The Spectranetics Corporation
96 Talamine Court
Colorado Springs, CO  80907

                     Re: Registration Statement on Form S-8

Ladies and Gentlemen:

         At your request, we have examined the Registration Statement on Form
S-8 (the "Registration Statement") to be filed by you with the Securities and
Exchange Commission in connection with the registration under the Securities Act
of 1933, as amended, of 3,500,000 shares of common stock, par value $.001 per
share (the "Common Stock"), of The Spectranetics Corporation (the "Company")
issuable upon exercise of options and other awards granted under the 1997 Equity
Participation Plan of The Spectranetics Corporation, as amended (the "Equity
Plan") and 500,000 shares of Common Stock issuable to eligible employees under
the Company's Employee Stock Purchase Plan, as amended (together with the Equity
Plan, the "Plans").
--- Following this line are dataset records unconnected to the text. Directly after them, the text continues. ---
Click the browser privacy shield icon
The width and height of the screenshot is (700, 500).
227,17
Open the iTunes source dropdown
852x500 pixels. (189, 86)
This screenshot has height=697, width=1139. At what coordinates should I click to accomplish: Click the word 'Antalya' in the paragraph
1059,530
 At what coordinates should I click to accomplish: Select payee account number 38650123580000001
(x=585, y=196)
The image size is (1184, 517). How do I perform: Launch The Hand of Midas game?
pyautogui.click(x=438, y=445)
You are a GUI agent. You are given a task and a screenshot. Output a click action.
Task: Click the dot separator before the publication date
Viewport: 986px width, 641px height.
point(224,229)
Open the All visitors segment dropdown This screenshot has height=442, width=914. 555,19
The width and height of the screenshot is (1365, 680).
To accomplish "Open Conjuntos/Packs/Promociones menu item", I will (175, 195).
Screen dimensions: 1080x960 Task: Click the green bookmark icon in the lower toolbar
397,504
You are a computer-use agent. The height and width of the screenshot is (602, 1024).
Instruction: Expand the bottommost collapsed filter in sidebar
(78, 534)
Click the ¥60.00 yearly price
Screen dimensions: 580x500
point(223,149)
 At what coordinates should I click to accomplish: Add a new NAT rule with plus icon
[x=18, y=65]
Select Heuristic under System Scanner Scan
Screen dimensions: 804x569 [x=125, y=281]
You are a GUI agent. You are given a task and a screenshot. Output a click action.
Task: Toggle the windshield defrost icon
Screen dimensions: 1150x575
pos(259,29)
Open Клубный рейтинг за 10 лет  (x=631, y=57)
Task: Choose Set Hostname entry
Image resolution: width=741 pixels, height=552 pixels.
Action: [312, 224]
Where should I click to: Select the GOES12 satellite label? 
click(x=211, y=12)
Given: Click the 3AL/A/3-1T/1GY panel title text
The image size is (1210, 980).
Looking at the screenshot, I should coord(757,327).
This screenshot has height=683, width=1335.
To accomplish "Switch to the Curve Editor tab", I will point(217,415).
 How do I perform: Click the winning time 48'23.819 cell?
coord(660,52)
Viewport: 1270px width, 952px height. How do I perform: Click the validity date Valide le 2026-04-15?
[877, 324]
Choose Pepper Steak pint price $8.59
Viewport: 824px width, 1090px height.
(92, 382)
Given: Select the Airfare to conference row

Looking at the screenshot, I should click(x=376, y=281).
The 4,000,000 shares to be registered pursuant to the
Registration Statement are referred to below as the "Shares."

         We have made such legal and factual examinations and inquiries,
including an examination of originals or copies certified or otherwise
identified to our satisfaction of such documents, corporate records and
instruments, as we have deemed necessary or appropriate for purposes of this
opinion.

         In our examination, we have assumed the genuineness of all signatures,
the authenticity of all documents submitted to us as originals, and the
conformity to authentic original documents of all documents submitted to us as
copies.

         We are opining herein as to the effect on the subject transaction of
only the General Corporation Law of the State of Delaware, and we assume no
responsibility as to the application to the subject transaction, or the effect
thereon, of any other laws, of the laws of any other jurisdiction or as to any
matters of municipal law or any other local agencies within any state.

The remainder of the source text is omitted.